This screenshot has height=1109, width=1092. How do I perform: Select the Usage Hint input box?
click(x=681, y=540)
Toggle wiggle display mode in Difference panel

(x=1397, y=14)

* * *

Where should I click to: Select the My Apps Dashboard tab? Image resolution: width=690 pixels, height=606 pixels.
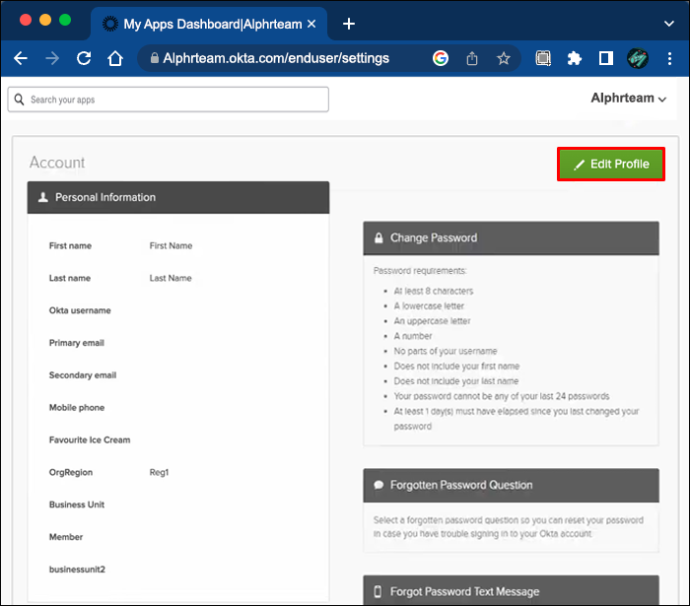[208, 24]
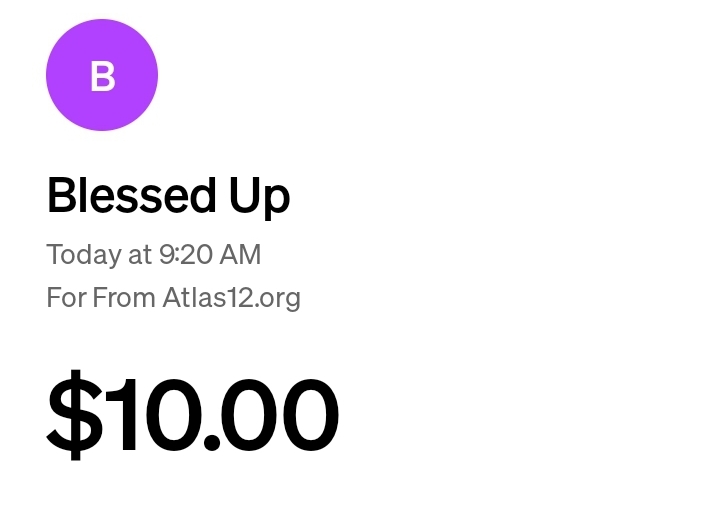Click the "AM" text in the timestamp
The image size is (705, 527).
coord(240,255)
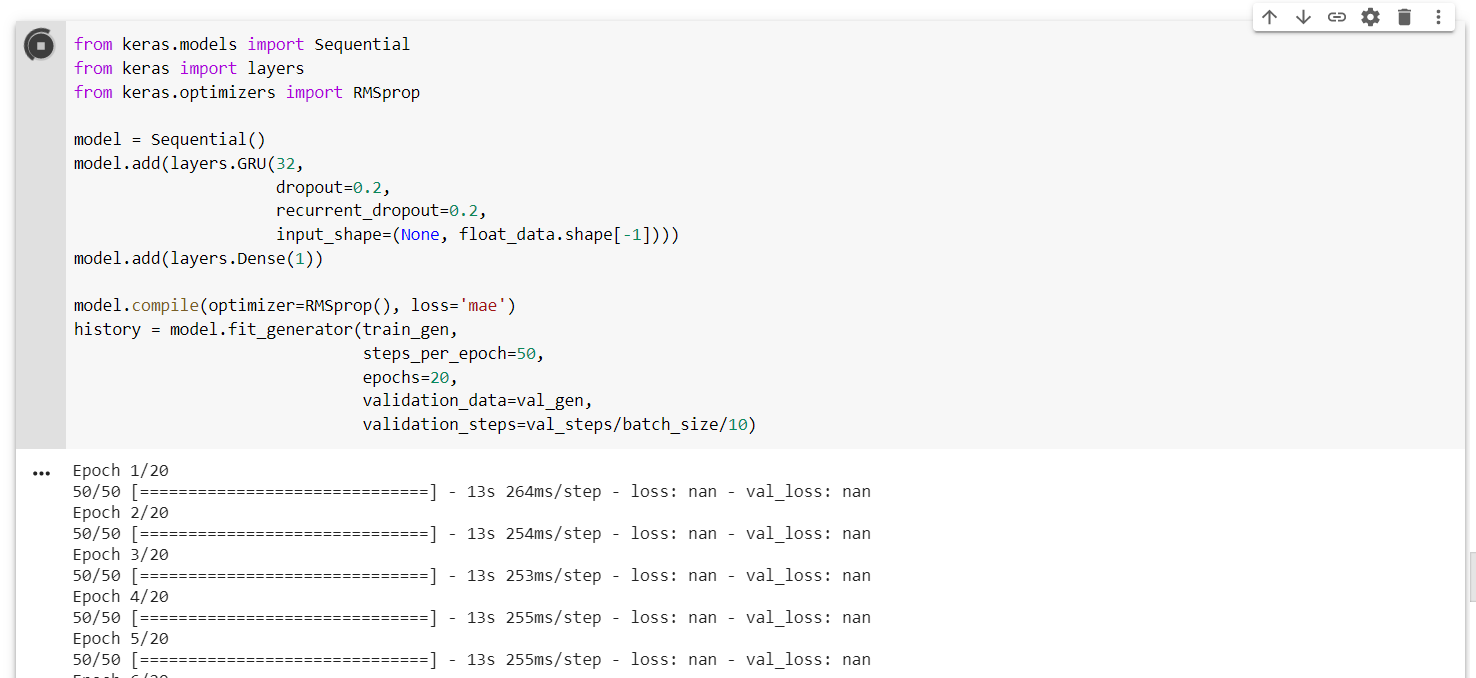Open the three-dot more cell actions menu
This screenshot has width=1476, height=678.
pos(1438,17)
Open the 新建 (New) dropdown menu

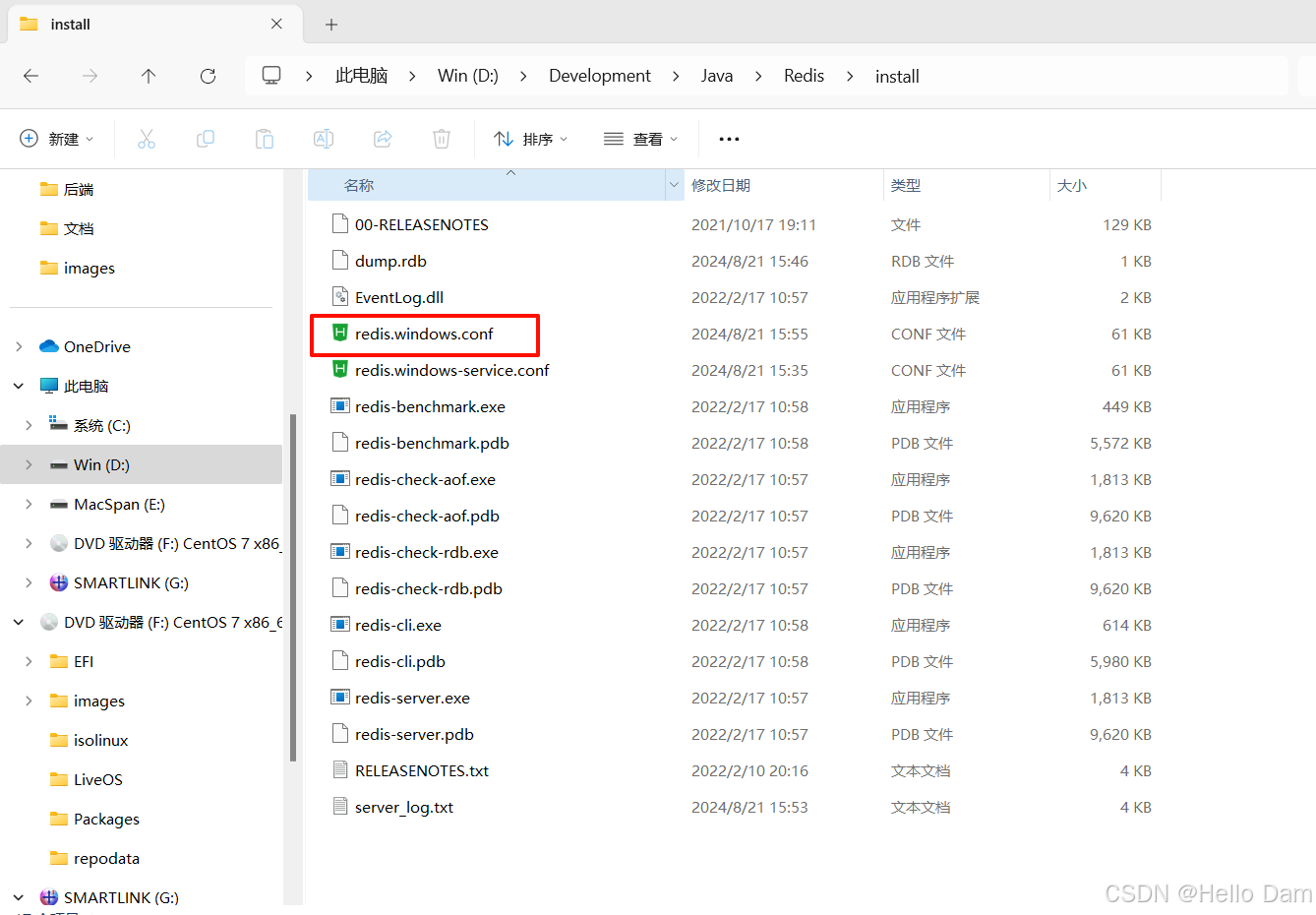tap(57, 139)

**Job**.
Turn the lines from the one containing "This screenshot has height=1109, width=1092." to the one containing "(x=1397, y=14)" into a Markdown table with the columns Row and Entry, numbering each row and skipping blank lines.

**Response to this exercise**.
| Row | Entry |
|---|---|
| 1 | This screenshot has height=1109, width=1092. How do I perform: Select the Usage Hint input box? |
| 2 | click(x=681, y=540) |
| 3 | Toggle wiggle display mode in Difference panel |
| 4 | (x=1397, y=14) |